Reminds me of how Ben Franklin taught himself to write by reading famous
passages and then attempting to write them from memory, comparing his version
to the original version afterward and seeing what he did differently and why.

------
paultopia
Interestingly, this reads like the experience of expert knowledge in almost
anything.

Like, I have expert knowledge in law, and I'm working toward at least more
advanced (though far far from expert) knowledge in coding-things, and it very
nicely matches how I interact with legal problems and can dimly see glimmers
off at the end of a long tunnel in coding problems.
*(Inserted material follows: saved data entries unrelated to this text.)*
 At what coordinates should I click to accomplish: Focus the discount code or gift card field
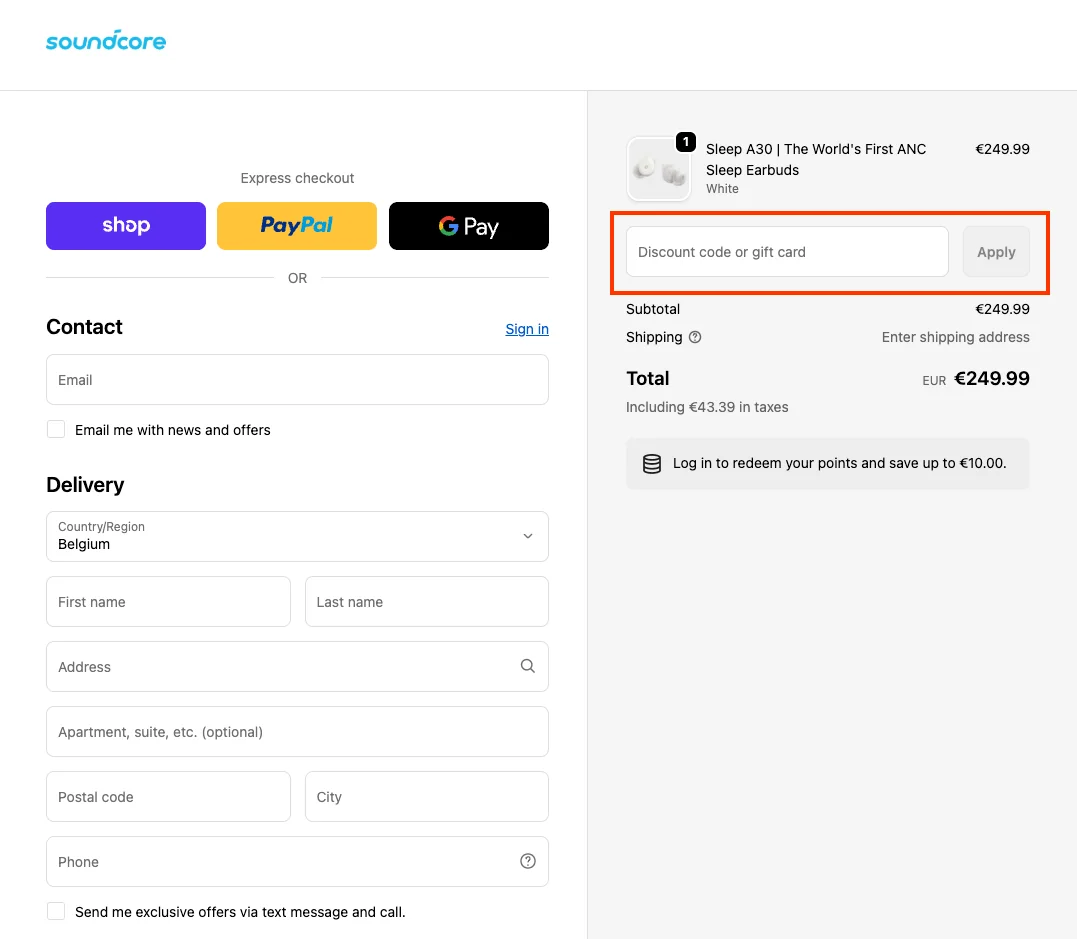point(786,252)
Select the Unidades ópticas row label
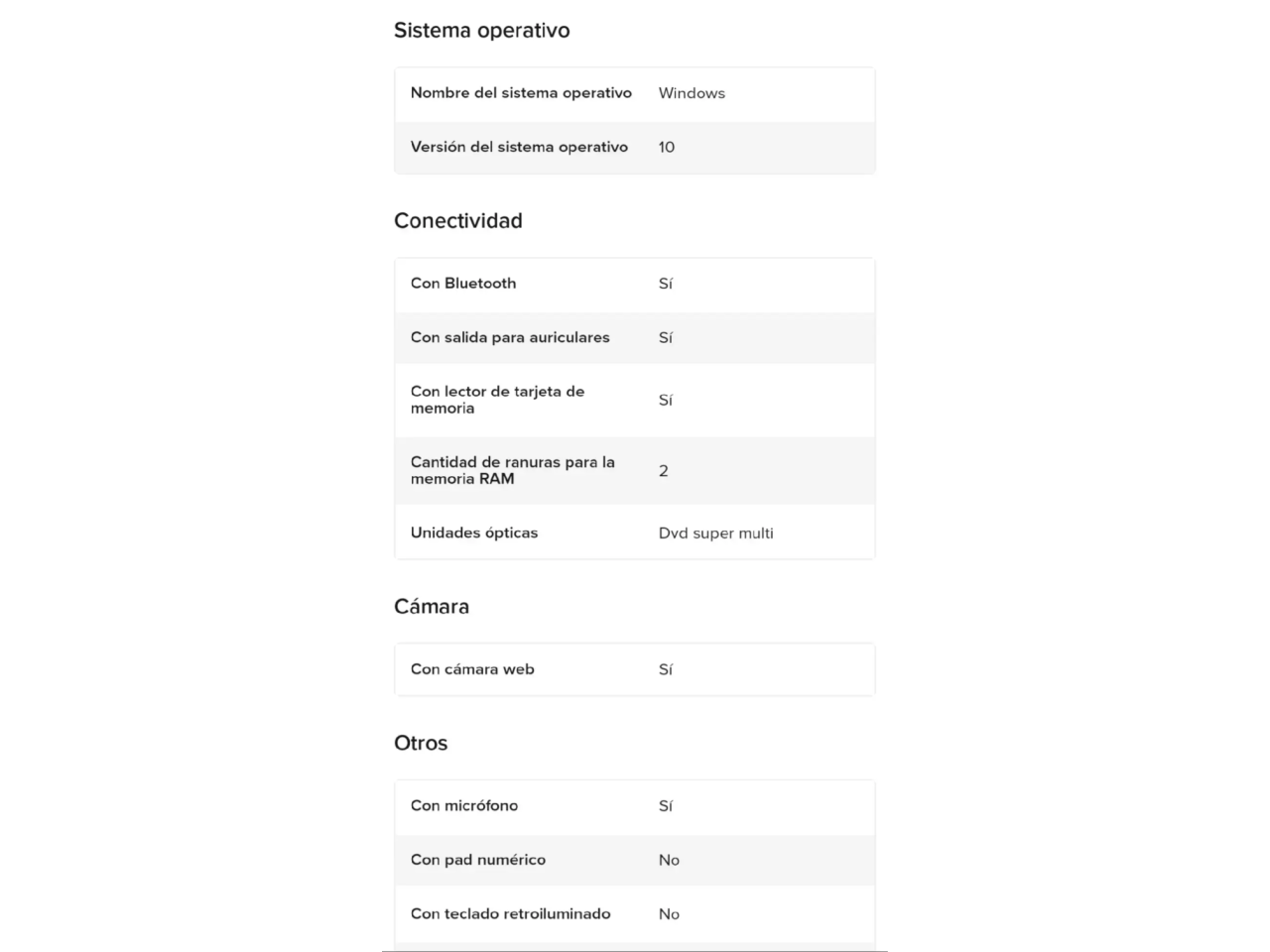The width and height of the screenshot is (1270, 952). 474,533
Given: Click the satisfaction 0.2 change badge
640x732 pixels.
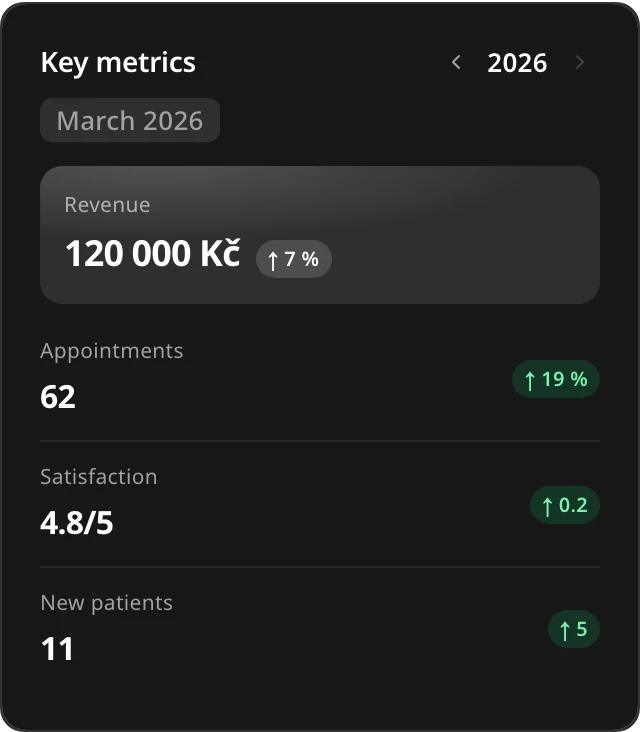Looking at the screenshot, I should click(565, 505).
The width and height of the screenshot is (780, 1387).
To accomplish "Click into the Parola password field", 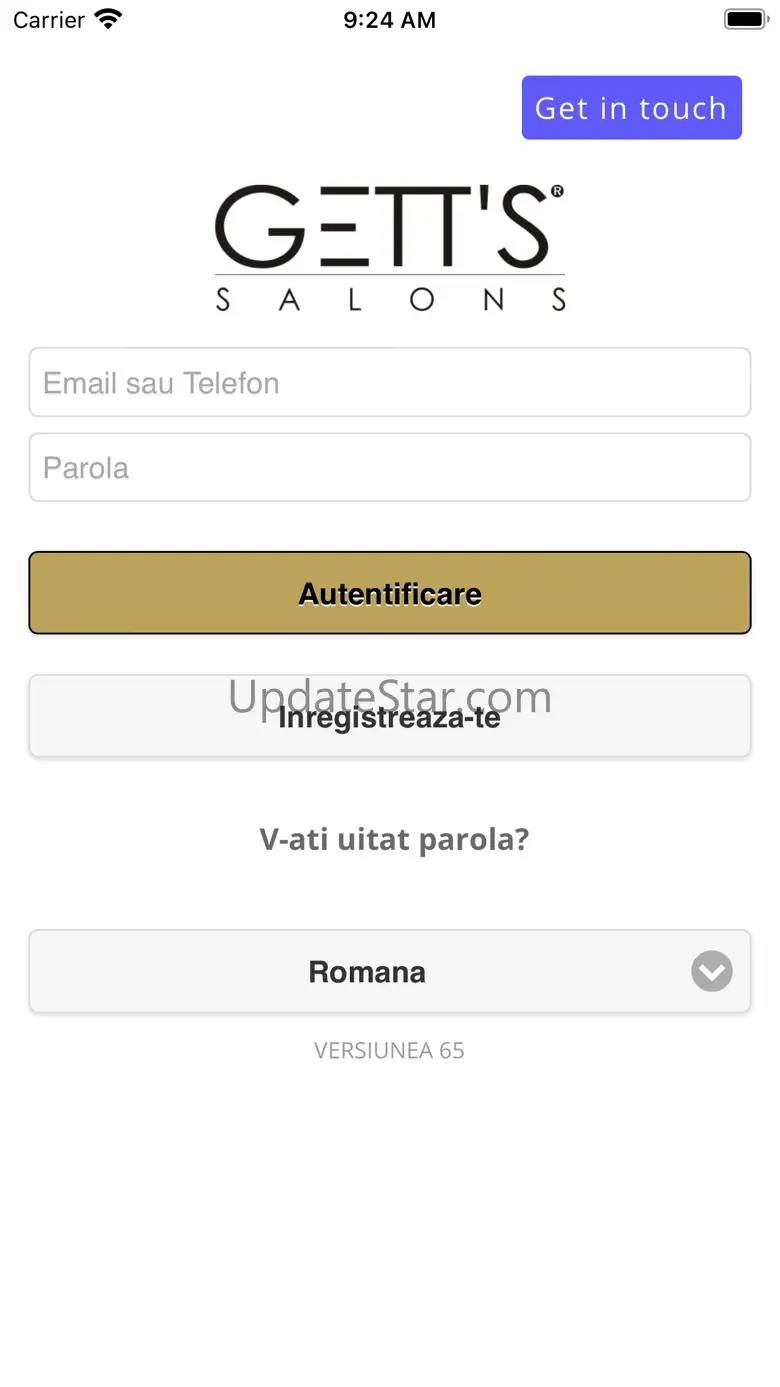I will [390, 468].
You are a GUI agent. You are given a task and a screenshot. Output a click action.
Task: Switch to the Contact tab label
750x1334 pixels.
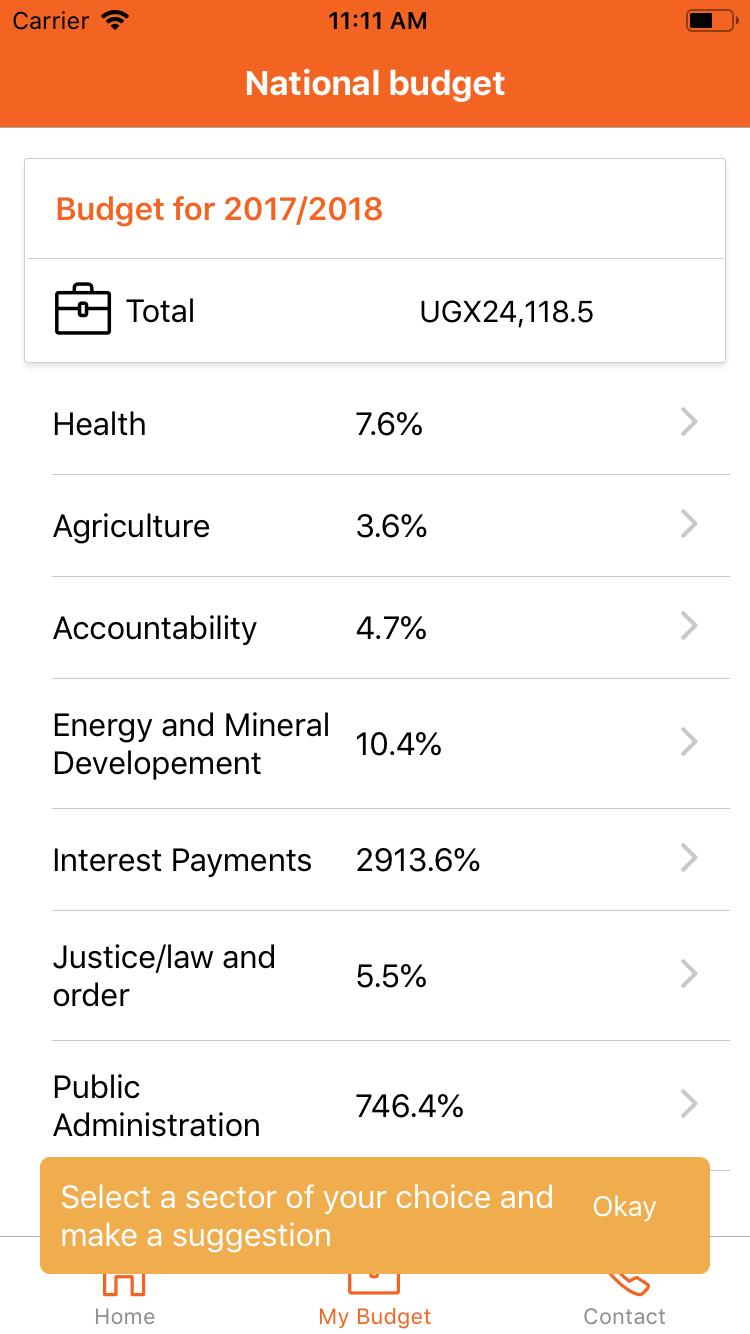click(x=625, y=1316)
But at the same time, it's inspiring as all hell, because mathematics from the
outside doesn't seem like the kind of thing that could ever produce the same
satisfying and effective experiences of cognition.

------
swayvil
It's like being really good at a video game that only you and maybe 2 other
guys play.

You talk about the dungeons, monsters, level-bosses, etc but nobody can
relate.

------
nopinsight
I somehow feel like this is written by Terence Tao, based on the quality,
style, and length that are similar to what's on his blog. Anyone else shares
the feeling or has a different guess?

Edit: In a later part, the answer says "Terence Tao is very eloquent about
this here: ..." so likely not (based on factors like typical personality of a
mathematician, but I could be wrong since I don't know him personally).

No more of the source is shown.